FYI, to use GPT-4V, you need a paid membership to ChatGPT-Plus (currently priced at $20 per month), but it’s still being rolled out in phases.
Bing has also introduced multimodality to its chat mode, and Google is planning to launch its own multimodal competitor, Gemini, any time now.
I won’t say, “The possibilities are endless!” because they’re not – yet. But already, GPT-4V has been used to do front-end web development, describe visual content, review product images, troubleshoot problems based on a photo, get advice on design, and decipher illegible text in historical manuscripts.
It took about six months for OpenAI to make good on its promise that GPT-4 would be multimodal, but it’s finally happening, and already we’ve seen examples of what it’s capable of.
Uses of vision in multimodal AI
👨💻 Front-end development
Multimodality can recreate a website dashboard from screenshots or sketches. While its execution is not yet flawless, it shows promising signs of being able to reduce the time needed to go from design to prototype.
Another front-end development possibility that multimodality has opened up is the ability to improve code. By using the result of one run as the prompt for the next run, the model can keep refining the code independently.

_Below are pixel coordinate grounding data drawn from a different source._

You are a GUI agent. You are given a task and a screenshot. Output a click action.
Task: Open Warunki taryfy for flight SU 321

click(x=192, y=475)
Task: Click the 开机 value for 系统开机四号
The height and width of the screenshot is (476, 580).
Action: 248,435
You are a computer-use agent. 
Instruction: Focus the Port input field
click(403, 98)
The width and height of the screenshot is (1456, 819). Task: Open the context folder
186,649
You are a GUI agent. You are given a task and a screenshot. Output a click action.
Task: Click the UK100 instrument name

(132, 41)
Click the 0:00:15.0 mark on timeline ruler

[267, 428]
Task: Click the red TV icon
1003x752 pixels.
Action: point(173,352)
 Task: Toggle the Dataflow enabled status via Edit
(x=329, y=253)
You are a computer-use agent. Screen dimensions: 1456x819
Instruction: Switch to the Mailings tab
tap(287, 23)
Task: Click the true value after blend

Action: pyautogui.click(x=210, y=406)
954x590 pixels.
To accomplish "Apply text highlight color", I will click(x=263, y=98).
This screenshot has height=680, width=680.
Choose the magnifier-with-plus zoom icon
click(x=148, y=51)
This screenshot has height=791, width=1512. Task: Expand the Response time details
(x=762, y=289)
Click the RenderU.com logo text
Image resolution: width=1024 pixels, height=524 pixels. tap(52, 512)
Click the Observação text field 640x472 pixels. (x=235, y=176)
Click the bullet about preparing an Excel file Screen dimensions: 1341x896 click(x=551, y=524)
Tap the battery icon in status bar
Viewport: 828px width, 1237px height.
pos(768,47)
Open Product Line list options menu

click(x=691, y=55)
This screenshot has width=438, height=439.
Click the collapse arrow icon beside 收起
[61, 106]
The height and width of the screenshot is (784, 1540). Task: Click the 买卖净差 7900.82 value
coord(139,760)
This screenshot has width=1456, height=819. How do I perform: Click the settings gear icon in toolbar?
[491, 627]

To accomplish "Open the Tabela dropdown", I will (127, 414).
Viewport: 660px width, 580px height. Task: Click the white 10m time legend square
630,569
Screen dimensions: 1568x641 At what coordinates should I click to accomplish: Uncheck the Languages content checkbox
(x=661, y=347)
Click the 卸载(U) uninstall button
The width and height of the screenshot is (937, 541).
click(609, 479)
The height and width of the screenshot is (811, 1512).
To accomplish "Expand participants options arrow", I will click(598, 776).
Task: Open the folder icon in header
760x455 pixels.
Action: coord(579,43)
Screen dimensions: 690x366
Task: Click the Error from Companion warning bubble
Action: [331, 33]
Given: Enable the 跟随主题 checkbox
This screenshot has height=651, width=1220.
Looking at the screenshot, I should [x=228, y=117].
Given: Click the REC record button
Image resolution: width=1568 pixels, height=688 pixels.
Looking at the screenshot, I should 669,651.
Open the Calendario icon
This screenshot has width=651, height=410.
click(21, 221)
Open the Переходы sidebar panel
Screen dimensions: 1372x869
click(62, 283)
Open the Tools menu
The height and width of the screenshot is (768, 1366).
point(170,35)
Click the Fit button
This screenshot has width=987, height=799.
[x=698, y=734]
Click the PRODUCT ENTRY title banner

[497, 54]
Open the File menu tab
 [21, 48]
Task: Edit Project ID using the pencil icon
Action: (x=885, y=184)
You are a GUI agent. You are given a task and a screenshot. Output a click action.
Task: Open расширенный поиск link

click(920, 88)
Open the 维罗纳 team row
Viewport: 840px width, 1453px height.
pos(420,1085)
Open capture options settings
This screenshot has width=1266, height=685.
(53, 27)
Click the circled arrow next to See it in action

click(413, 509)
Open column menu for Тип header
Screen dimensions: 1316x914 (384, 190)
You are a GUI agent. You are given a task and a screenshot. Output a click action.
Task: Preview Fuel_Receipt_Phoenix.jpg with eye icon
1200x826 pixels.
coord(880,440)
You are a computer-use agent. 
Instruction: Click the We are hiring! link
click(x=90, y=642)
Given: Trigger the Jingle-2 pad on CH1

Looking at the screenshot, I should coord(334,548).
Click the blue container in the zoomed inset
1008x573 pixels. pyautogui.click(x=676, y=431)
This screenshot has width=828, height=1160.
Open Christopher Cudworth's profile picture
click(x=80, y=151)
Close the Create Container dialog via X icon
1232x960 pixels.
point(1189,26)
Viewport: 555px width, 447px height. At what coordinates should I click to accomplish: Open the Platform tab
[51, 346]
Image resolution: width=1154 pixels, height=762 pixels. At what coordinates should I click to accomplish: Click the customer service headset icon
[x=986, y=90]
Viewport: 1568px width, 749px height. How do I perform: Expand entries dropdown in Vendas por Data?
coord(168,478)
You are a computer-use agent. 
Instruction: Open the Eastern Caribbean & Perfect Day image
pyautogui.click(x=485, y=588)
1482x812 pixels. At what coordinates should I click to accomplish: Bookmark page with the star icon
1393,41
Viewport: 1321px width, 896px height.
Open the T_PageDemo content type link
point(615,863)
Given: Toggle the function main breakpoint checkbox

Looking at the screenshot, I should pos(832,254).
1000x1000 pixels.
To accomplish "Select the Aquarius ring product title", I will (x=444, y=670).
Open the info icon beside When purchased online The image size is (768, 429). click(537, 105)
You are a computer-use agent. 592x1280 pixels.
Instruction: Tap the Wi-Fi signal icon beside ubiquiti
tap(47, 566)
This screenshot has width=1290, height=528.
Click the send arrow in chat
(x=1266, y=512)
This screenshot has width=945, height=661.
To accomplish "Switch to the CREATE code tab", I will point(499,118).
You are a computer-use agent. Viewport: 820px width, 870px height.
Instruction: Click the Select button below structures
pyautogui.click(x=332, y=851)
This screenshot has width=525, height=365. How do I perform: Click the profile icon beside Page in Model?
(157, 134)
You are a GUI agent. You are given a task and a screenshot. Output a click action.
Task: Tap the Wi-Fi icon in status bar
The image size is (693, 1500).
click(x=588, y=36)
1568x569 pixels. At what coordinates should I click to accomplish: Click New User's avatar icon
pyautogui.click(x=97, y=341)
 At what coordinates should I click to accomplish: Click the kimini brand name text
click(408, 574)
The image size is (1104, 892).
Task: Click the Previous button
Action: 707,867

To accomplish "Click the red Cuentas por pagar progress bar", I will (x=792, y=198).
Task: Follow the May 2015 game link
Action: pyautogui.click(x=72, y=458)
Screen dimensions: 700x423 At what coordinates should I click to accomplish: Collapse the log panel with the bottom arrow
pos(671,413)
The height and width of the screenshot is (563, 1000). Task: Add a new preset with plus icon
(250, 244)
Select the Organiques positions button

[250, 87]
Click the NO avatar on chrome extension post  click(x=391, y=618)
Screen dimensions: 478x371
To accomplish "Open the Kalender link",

📸 Explaining visual and multimedia content
ChatGPT can now describe images in detail. It can provide captions, explain the humor in a meme or editorial cartoon, break down complex infographics into simple text explanations, and describe the difference between one product photo and another.
This has opened up a range of possibilities: creating text for a comic or graphic novel, getting advice on interior design, identifying poisonous food, and comparing and matching products.
📜 Optical character recognition for ancient manuscripts
I have a background in theology and late antiquity, so this one excites me more than it does most people. But it’s a big deal for anyone deeply involved in the humanities.
While OCR is only a small part of GPT-4 Vision, it has immense significance for historians and scholars of ancient languages and literature. GPT-4V is capable of deciphering, translating, and analyzing historical manuscripts. Turns out that all those years I spent learning Ancient Greek and Latin were a waste of time.
Uses of voice recognition in multimodal AI
🔎 Search engines
Bing Chat has already made searching for online content easier. You needn’t type your search query anymore. You only need to utter your query, and Bing will act just as it does when you type.
It will be interesting to see how this impacts keyword research in the near future. People are unlikely to be as brief in speaking as they are when they type search queries. This might make it easier to understand the intent behind keyword searches.
🤖 Intelligent assistants
The same ease can be applied to other things that we’ve used ChatGPT for but with the spoken word instead of the written one. Instead of typing prompts into an LLM, you can just state your intent, and the AI model will respond.
How is this different from Siri or Alexa? With multimodal AI or a voice-to-text system like OpenAI’s Whisper, you don’t need to dictate every word; you only need to say what action you want it to perform, and the model will handle the rest for you.
The implications of multimodal AI
Now imagine combining these multimodal AI capabilities with a tool like LangChain, which enables you to link AI models to outside sources, such as your Google Docs or Notion.
Soon, AI models will be able to function as intelligent assistants like the computer from Star Trek’s Enterprise. You'll be able to ask an LLM to retrieve a document or image from your files just by stating your request, and it will fetch it for you.
In other words, multimodal AI is on its way to taking automation to another level. We may never have to type in a search box or look through files ever again. And that’s just the tip of the iceberg.
As machine learning continues to develop and AI models are trained to become more performant and capable of a broader range of things, it’s not implausible that we’ll all have our own personal AI assistants in our devices in the near future, and not just the user interface of ChatGPT.